The assessment of inertial odometry system performance in tracking upper limb kinematics

Human movement tracking is one of the most important topics in experimental biomechanics and robotics. In the last decades, visual-inertial odometry (VIO) systems achieved greater popularity for such applications even if a full characterization of their performance is still missing. In this context, this paper aims at assessing the performance of a VIO system for the measurement of upper limb kinematics by comparing them with optoelectronic (OS) and an inertial-based (IMU) systems. With this aim, a healthy young woman was asked to perform ten repetitions of (i) shoulder flex/extension; (ii) elbow flex/extension; and (iii) reaching tasks.
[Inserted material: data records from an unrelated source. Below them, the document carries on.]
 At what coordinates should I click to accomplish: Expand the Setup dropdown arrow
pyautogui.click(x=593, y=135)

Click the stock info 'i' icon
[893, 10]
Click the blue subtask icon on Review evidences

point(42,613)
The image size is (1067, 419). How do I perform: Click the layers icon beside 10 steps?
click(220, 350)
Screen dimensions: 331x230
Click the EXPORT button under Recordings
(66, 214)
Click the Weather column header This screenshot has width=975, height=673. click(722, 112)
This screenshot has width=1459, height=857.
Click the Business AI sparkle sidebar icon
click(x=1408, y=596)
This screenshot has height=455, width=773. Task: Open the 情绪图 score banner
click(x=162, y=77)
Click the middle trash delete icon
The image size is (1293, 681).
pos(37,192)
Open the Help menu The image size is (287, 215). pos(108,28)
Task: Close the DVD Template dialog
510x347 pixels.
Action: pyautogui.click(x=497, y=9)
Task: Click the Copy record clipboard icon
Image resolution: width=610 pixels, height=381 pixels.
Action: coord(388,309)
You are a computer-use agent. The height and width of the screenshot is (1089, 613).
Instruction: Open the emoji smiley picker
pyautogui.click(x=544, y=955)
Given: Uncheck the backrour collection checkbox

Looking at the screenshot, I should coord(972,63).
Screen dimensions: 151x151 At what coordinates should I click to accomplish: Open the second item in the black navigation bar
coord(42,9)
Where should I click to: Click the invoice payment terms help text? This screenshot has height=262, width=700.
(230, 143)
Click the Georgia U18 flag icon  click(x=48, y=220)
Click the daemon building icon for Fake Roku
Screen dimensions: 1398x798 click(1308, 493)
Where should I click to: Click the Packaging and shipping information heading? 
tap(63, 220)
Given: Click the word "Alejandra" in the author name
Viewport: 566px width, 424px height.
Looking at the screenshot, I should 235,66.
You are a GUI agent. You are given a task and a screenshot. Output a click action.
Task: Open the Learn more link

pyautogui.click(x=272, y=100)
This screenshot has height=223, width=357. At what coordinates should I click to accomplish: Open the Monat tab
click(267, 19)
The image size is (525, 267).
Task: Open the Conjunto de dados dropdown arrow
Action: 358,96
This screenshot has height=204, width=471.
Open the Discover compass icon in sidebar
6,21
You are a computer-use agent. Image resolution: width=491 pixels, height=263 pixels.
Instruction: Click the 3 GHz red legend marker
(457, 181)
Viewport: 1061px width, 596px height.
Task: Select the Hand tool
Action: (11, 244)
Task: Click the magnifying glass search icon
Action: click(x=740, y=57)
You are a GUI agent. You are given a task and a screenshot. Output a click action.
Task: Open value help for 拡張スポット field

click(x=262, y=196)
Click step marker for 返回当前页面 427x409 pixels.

All the movements were repeated three times. The experimental setup consisted in three VIO systems and three IMUs, placed on trunk, arm and forearm, along with eight optoelectronic cameras. The performance of the VIO system was computed both considering the overall setup and a reduced setup composed of only the trunk and the forearm system. The root mean square error of relative angles was used as a performance indicator. The accuracy in vector positioning estimation was also evaluated. VIO systems showed better performance in comparison to the IMU in terms of RMSE, with mean value equal to 2.1 degrees and 1.2 degrees for the elbow and shoulder joint, respectively. A substantial increment of RMSE was found when considering the reduced setup. The body displacement average error ranged from 4.7 to 6.2 cm when comparing OS and VIO. The low values of RMSE and body displacement tracking error encourage for further investigations on VIO system and the measurement of human kinematics.